We demonstrate that macroecological host traits can be used to predict undiscovered hosts of zoonotic viruses over diverse vertebrate taxa including birds and mammals. Our analyses identified potential regions with high host diversity that could be prioritized for flavivirus surveillance, and we were able to narrow down avian and mammalian targets with potentially important roles in sylvatic transmission. Large-scale ecological and climate changes will lead to shifts in the distribution of both hosts and vectors, with direct implications for spillover risk of flaviviruses from host species. As global surveillance efforts continue to generate more data on the distribution of wildlife hosts and as new hosts are discovered, the modeling framework presented here can be used to anticipate regions with flavivirus emergence vulnerability and better inform on the impact of sylvatic transmission on global health.

Methods

Datasets

A list of known viruses from the Flavivirus genus was generated using the NCBI taxonomy database49 and the 2016 taxonomy report of the International Committee on Taxonomy of Viruses (ICTV)10,50. A systematic literature review of peer-reviewed articles published through September 2016 was completed using PubMed taxonomy IDs to collect data on all vertebrate hosts of thirty-five zoonotic flaviviruses covering two-thirds of all viruses in the genus Flavivirus10 globally. We assumed a flavivirus to be zoonotic if it was known to be reported in humans as well as in a non-human vertebrate host, despite the absence of specific evidence of transmission from animals to humans. Similarly, GenBank entries were downloaded and used to search for hosts51. Other databases such as Global Infectious Diseases and Epidemiology Network (GIDEON)52, the Centers for Disease Control Arbovirus catalog53, the World Animal Health Information System OIE, the World Health Organization, ProMED54, and the virus pathogen database and analysis resource (ViPR)55, were also queried.

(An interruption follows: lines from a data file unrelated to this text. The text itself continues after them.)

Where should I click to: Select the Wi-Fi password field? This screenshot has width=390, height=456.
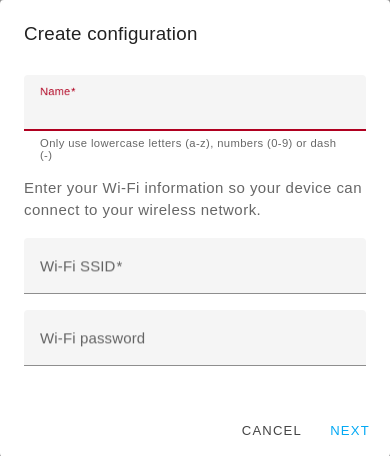click(195, 338)
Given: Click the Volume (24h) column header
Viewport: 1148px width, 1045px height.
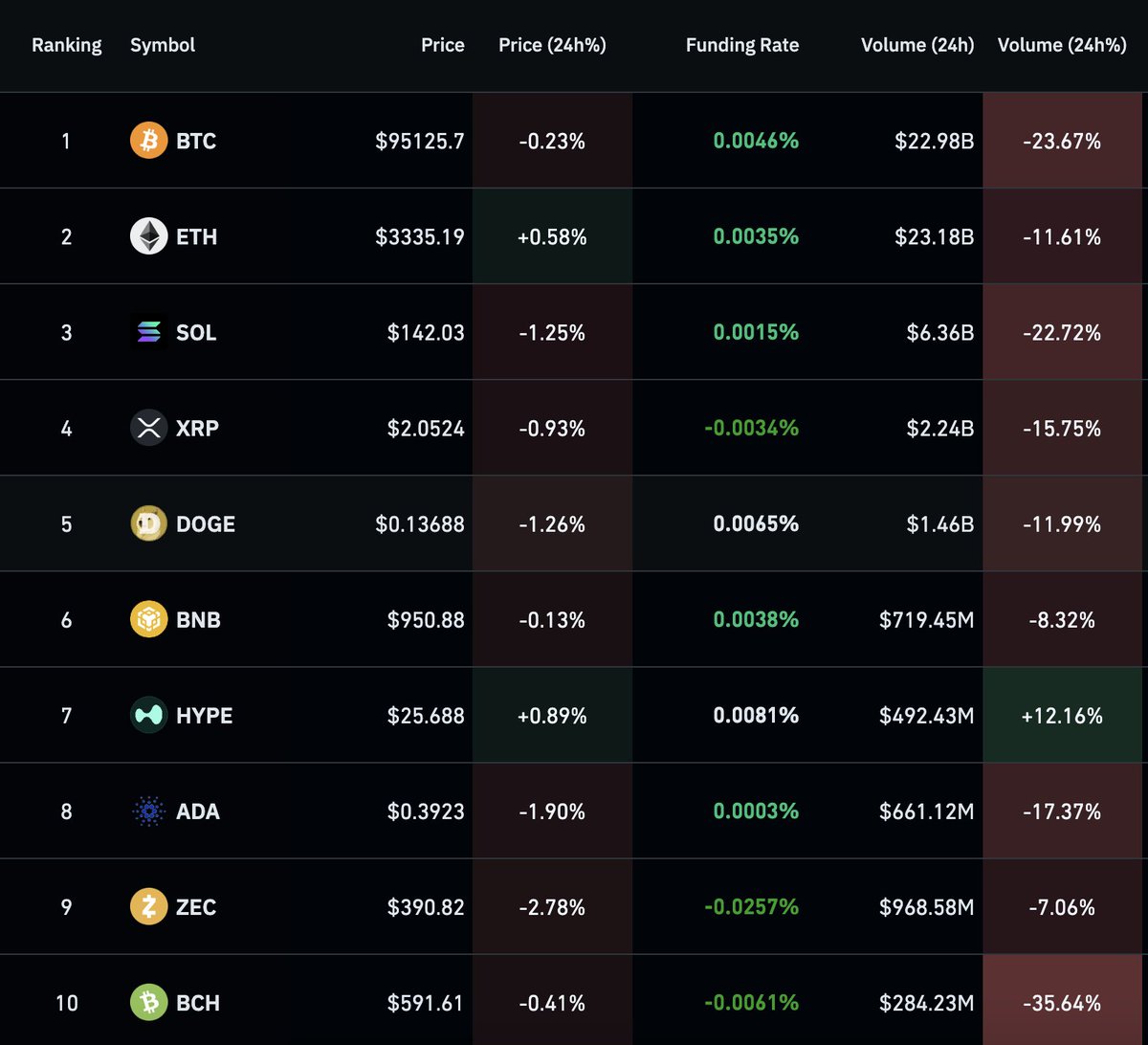Looking at the screenshot, I should coord(916,45).
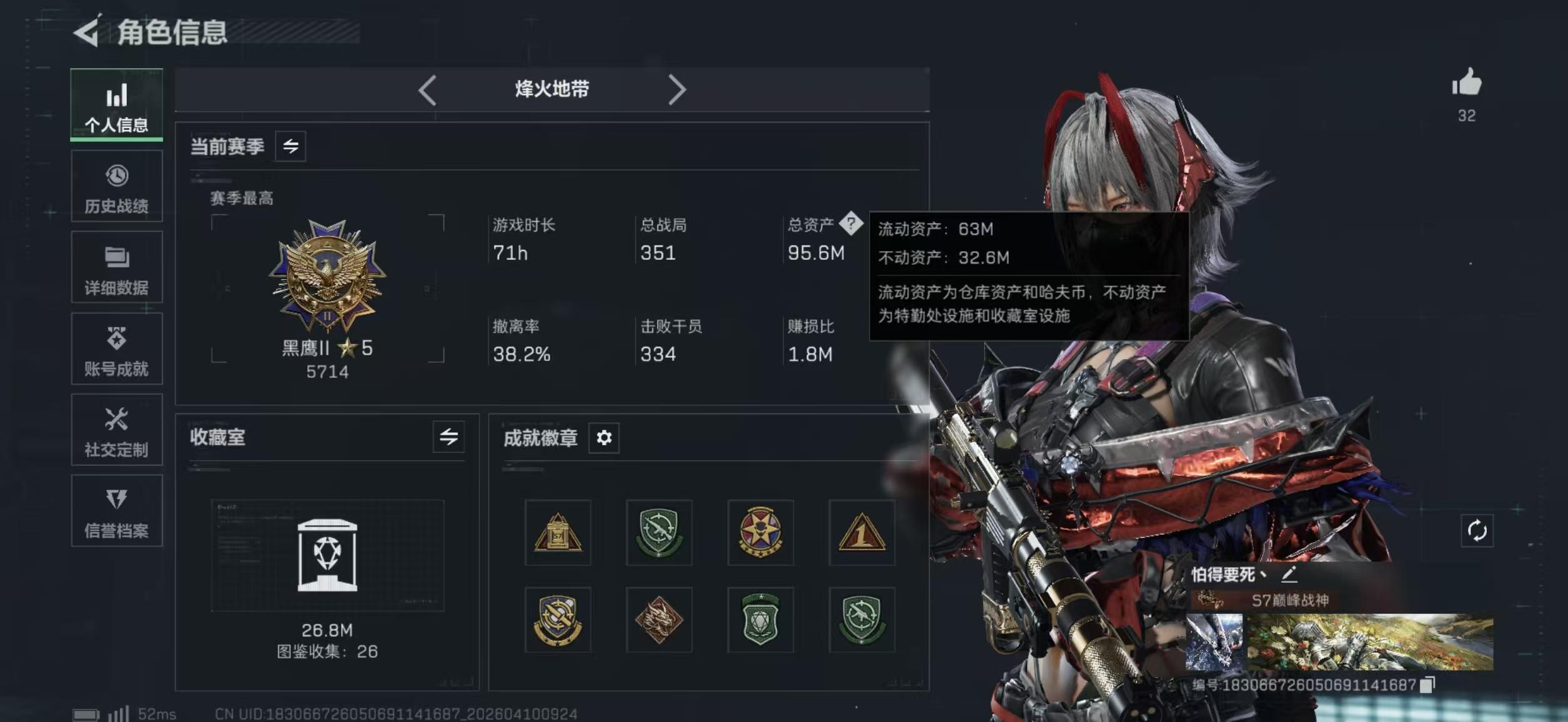Click the landscape banner thumbnail under S7巅峰战神
Screen dimensions: 1568x722
pos(1370,643)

Experimental infections of animals in laboratory settings were excluded to collect data only on hosts of flaviviruses which can get infected via natural infection. For all flaviviruses, positive serological detection except with the plaque reduction neutralization test (PRNT) in a host was not considered conclusive, due to poor test specificity and cross-reactivity with other flaviviruses. Such hosts were classified as “suspected hosts” unless serologic detection was followed by a confirmatory test. Detection of a virus by virus isolation, molecular assay (PCR), or plaque reduction neutralization tests (PRNT) was considered confirmatory56. Hierarchical clustering of viruses according to their confirmed hosts in different orders was done using the Bray–Curtis dissimilarity index to identify clusters of flaviviruses sharing similar sylvatic hosts.

For all species of mammals and birds, life history, physiological, and ecological trait data were collected from multiple sources. Taxonomic classification, conservation status, habitat utilization, and population temporal trend data were collated from the International Union for Conservation of Nature (IUCN) using the letsR R package57. Data for body temperature, metabolic rate58, body mass, and foraging attributes such as diet, foraging strata, and foraging time were also included59. Habitat distribution (global range) of terrestrial mammals and birds were downloaded from IUCN12 and BirdLife International60, respectively. Shapefiles describing geographical range of species are suitable for calculating the distributions of bio-climatic, and diversity-related species traits and for generating presence/absence matrices for the species distribution57. These distribution shapefiles were used to calculate geographical bounds, distribution areas, and geographical centroids for the species distribution.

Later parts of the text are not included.